Coyote shrugged. “Don’t mention it. Now, tell me what’s up.”
“I was set up.”
“You don’t say. Any idea by whom?”
“Just one,” I said. “Loki.”
He laughed so hard it took a few minutes for him to catch his breath. “No,” he said, composing himself. “Not Loki. Sounds like his speed, but it couldn’t be him.”
“Why not?”
“What is it with you hunter-types not knowing anything?” He took a deep breath. “You dusted him, what…three days ago?”
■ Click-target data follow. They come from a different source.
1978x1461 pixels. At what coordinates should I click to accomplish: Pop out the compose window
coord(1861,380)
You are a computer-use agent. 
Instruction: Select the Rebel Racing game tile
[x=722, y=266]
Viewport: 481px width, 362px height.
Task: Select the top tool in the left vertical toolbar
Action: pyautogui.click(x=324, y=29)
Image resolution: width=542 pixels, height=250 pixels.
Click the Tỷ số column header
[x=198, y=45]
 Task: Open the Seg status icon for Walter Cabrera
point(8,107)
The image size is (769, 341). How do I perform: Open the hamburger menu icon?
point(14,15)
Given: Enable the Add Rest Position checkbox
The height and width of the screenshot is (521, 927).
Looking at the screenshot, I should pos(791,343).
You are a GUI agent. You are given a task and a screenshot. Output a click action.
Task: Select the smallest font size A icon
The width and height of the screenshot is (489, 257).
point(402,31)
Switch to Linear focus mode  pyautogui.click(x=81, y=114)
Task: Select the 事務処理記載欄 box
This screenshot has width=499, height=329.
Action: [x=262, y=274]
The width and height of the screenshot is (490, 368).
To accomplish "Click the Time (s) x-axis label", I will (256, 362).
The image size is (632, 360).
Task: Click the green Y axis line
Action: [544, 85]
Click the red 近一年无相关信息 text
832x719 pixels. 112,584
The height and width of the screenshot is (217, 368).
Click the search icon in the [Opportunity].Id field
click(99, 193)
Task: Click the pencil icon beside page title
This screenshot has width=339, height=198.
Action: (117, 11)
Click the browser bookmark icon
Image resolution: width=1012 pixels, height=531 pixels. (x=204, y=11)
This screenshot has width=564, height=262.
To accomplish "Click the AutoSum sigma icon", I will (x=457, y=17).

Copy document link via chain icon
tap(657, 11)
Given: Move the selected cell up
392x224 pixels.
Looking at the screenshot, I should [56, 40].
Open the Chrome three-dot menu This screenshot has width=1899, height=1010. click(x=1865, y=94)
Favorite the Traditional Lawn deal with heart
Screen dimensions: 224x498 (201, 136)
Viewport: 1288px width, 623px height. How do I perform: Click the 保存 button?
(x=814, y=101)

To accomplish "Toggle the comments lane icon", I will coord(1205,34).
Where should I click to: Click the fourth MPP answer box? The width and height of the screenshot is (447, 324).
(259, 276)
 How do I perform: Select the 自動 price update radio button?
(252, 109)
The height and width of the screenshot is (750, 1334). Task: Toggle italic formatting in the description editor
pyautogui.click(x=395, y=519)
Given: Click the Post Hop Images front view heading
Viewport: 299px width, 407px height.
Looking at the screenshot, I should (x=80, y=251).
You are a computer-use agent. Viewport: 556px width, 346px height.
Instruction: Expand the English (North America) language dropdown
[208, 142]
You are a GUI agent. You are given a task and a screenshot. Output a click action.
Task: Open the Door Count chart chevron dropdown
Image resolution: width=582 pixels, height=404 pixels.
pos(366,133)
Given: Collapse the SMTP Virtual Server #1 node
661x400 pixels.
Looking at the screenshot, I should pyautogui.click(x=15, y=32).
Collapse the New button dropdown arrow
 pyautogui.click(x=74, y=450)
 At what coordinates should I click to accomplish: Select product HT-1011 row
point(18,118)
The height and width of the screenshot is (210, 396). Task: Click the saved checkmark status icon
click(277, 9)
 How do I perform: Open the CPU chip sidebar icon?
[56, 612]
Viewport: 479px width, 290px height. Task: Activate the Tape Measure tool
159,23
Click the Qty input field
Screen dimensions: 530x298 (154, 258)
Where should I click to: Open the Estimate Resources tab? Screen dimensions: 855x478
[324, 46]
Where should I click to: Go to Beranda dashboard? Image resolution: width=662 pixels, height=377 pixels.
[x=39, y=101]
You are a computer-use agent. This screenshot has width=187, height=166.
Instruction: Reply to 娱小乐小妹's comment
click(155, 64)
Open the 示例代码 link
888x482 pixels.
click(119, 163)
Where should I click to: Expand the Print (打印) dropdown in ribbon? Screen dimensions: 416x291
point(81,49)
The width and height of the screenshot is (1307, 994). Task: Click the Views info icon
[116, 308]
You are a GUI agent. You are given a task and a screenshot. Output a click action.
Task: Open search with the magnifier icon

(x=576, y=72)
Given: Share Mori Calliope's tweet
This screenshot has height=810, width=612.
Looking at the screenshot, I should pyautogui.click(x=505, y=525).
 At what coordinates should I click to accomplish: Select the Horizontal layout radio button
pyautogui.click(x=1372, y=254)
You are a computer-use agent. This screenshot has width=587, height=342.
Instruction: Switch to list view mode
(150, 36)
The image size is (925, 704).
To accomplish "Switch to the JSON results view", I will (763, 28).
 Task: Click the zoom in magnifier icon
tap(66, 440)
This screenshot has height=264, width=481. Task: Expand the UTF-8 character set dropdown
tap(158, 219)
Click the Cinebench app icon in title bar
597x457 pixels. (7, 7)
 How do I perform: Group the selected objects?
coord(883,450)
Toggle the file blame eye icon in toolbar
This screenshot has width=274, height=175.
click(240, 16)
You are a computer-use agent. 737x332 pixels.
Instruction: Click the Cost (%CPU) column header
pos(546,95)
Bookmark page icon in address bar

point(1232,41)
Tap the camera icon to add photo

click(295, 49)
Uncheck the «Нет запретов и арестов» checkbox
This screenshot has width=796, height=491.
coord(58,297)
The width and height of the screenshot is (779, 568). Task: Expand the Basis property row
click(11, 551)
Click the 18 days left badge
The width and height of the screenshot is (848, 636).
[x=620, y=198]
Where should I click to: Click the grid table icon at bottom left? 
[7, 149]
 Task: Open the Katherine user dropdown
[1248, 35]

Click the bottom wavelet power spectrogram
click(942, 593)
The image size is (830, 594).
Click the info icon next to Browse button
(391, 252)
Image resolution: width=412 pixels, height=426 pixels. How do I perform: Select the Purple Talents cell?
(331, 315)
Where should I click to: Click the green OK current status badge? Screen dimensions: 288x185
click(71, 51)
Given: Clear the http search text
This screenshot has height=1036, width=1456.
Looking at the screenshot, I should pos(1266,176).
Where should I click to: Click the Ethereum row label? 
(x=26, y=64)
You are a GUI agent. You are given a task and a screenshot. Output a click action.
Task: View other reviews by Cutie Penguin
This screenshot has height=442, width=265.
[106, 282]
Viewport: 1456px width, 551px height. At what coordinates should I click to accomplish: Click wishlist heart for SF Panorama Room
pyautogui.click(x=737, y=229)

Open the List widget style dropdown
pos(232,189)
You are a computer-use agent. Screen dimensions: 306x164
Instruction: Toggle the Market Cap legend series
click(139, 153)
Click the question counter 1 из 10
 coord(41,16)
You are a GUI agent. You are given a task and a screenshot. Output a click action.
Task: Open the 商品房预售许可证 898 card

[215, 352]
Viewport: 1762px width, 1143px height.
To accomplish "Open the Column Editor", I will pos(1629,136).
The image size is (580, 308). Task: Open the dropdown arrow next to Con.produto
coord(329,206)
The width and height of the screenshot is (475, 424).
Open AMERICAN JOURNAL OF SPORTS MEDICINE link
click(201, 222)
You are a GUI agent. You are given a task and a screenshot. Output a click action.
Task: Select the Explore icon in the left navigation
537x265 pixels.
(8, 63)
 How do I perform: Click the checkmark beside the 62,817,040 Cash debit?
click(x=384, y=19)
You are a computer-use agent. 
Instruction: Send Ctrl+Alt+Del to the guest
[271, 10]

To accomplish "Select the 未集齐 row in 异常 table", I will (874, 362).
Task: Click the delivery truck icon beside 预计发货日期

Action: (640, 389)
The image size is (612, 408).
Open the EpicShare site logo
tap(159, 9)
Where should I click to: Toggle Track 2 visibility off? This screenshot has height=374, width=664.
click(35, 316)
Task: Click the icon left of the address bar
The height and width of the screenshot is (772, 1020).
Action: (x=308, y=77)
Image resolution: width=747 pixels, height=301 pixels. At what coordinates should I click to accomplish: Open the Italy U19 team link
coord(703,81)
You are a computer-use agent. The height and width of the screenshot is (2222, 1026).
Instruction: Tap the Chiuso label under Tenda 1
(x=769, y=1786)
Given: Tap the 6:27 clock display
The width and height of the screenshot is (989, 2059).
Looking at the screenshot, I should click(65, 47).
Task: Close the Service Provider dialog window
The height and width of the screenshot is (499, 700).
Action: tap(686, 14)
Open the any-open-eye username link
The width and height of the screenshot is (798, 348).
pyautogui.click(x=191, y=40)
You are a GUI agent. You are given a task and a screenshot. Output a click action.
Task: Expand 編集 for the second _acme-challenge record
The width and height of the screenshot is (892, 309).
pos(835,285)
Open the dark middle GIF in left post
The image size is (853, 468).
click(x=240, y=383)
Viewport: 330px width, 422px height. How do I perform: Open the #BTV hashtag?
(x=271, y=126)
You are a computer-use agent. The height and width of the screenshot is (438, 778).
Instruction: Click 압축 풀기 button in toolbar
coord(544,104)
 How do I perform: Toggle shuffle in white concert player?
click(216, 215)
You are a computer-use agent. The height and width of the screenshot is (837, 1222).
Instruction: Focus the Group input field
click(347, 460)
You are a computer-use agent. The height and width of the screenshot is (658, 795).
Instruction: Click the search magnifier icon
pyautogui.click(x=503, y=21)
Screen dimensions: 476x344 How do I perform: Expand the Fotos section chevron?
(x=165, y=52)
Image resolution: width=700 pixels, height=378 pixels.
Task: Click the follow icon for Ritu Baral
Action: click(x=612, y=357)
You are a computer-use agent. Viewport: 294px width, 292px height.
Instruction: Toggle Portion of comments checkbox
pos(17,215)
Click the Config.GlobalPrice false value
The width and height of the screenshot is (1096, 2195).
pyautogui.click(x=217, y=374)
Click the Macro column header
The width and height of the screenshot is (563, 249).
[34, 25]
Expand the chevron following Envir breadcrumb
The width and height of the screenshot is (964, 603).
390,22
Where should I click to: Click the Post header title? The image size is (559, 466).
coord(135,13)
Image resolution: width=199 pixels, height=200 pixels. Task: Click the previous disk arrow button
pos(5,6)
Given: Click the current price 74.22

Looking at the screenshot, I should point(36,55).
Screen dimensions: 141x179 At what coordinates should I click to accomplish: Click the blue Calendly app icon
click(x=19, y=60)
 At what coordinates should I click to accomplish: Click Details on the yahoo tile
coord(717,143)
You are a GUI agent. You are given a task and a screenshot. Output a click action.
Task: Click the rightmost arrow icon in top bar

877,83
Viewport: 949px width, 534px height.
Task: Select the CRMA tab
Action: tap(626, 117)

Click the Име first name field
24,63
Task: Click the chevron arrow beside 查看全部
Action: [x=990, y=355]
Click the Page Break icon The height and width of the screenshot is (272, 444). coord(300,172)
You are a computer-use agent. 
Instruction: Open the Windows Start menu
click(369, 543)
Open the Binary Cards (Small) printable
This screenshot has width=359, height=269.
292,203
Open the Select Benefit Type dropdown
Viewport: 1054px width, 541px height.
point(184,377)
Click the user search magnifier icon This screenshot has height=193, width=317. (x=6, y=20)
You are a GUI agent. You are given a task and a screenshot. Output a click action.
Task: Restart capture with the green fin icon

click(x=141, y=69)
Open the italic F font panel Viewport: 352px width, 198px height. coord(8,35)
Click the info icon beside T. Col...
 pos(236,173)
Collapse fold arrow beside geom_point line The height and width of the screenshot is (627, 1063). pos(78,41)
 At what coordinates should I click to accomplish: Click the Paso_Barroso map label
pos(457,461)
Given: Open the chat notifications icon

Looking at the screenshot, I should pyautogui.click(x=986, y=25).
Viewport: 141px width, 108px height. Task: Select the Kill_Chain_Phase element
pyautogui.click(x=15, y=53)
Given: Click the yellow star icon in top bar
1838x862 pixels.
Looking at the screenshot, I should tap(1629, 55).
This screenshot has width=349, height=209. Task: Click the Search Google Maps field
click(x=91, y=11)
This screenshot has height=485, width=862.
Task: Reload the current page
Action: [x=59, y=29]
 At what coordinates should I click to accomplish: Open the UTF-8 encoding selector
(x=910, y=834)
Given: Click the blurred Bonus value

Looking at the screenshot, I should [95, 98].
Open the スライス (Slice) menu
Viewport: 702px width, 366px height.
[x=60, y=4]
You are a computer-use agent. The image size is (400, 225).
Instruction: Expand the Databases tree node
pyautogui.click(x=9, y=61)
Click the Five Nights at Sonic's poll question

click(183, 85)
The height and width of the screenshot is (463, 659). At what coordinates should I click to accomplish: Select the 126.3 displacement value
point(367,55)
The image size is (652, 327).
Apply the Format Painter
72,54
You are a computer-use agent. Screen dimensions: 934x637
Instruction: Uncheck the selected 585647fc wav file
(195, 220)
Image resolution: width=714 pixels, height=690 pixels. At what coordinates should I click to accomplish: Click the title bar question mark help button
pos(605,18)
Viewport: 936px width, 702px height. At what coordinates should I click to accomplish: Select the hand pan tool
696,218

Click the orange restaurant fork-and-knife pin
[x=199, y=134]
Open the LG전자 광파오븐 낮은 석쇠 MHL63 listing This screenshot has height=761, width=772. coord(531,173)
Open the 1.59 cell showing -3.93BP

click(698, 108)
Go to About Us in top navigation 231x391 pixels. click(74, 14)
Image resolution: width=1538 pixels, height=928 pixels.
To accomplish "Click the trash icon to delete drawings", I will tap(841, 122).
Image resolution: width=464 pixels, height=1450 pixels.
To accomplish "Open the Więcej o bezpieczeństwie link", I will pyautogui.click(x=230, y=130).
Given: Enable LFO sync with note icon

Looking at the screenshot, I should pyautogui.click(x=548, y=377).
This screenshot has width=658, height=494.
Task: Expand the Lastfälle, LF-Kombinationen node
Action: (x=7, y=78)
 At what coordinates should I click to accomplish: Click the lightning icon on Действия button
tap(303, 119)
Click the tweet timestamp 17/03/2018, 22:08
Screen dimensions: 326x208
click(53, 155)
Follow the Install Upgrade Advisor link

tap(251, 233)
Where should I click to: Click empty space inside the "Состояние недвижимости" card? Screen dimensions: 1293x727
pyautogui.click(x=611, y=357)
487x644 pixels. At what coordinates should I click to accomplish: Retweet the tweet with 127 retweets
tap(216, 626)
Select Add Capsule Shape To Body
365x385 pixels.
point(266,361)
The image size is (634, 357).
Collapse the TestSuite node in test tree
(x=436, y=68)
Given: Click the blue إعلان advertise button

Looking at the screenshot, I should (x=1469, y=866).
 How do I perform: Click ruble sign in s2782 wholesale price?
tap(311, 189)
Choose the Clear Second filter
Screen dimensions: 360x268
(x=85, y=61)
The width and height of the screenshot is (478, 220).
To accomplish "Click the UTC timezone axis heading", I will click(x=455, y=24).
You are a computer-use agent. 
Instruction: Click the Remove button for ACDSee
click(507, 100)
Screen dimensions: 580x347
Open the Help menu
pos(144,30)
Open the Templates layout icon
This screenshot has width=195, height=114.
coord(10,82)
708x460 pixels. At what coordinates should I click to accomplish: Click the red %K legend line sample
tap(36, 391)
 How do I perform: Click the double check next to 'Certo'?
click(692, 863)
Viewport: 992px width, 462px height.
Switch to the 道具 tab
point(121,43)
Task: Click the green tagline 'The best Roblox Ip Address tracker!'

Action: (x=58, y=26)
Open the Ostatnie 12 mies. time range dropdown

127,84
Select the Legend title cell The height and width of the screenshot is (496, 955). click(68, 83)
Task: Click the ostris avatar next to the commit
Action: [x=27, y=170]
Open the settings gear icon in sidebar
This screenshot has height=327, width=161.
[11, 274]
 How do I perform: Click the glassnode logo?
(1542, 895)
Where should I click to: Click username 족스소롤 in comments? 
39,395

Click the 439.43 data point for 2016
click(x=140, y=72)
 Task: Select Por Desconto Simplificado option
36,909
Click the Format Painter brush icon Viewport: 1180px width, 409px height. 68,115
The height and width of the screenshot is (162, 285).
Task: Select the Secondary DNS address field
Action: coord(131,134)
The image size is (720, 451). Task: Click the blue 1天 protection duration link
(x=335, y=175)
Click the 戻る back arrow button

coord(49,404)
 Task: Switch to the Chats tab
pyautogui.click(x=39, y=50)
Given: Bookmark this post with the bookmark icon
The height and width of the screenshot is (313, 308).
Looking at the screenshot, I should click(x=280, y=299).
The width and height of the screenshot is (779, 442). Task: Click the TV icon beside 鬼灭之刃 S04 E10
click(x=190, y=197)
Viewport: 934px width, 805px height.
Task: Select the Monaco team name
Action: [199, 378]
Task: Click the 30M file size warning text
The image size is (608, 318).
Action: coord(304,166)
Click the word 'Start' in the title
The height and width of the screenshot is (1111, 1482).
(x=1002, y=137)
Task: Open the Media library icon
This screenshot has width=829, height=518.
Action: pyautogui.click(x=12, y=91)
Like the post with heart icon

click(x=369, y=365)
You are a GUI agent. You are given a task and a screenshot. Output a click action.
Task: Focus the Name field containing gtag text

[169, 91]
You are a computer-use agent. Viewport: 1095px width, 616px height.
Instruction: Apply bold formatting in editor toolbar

“I didn’t kill him. He ran away.”
“Obviously, you didn’t kill him. You can’t. Not with…what you’ve got. Loki was an angel, right? And like every other one-time angel, he’s a being of spirit. He has no physical body. But he makes one in order to…interact…play, here on Earth. But you put a hurt on him, and he went home to recoup. Ditched the man-suit he was wearing. You’re luck
y you caught him at his weak point, after he’d just spent so much energy on the contest. He barely had enough to keep that body together, and rather than try to heal it, he just gave it up.”
“Can’t he make another?”
“Of course, and he will. But that’s my point. It takes a lot of juice. Juice to create the physical, juice to maintain it. And once they do manifest, they’re using so much power and concentration, even the strongest have barely half their normal strength and ability.”
“Like a handicap?”
“Now he’s catching on. That’s what makes the J-man so special.”
“Who?”
“Weren’t you a priest? Jesus. God didn’t create a physical form just to come down here and fix your mess. He would’ve been nerfed…uh, less powerful. What he did was something else entirely. He became physical…fully human. It’s why none of them saw it coming.”
“Wait, none of whom?”
“Keep up, Finn. I’m talking about the A-holes that want to wreck shit. The Fallen, mostly. The supreme power of the Universe became fully human and allowed himself to be killed. Like, for real killed. That shit changed everything. Three days later, he popped back again like it was nothing. Never been done like that before or since. And Loki’s not that powerful. I mean, sure, compared to others, he is, but…. It’s going to take more than a few days for him.”
I just stood there, staring off at the wall. His words were like clanging cymbals that chased every other thought from my head.
With one finger, Coyote poked me between the eyes.
“Earth to Finny-boy…”
I shook my head, looking at him. “So… How long would it take then? Before Loki could make another body?”
“Normally, a week or two, but he’s gotta recharge. Like I said, he used up his juice with the Trickster games. It’ll be more like…months.”
“Okay, fine. But he’s resourceful. Can’t he do something from wherever he is?”
Coyote shrugged. “Sure, if he had help. But…” He stopped, studying me curiously for a few minutes. “Before you go all Judge Judy on a fellow trickster, we should probably consider all the evidence.”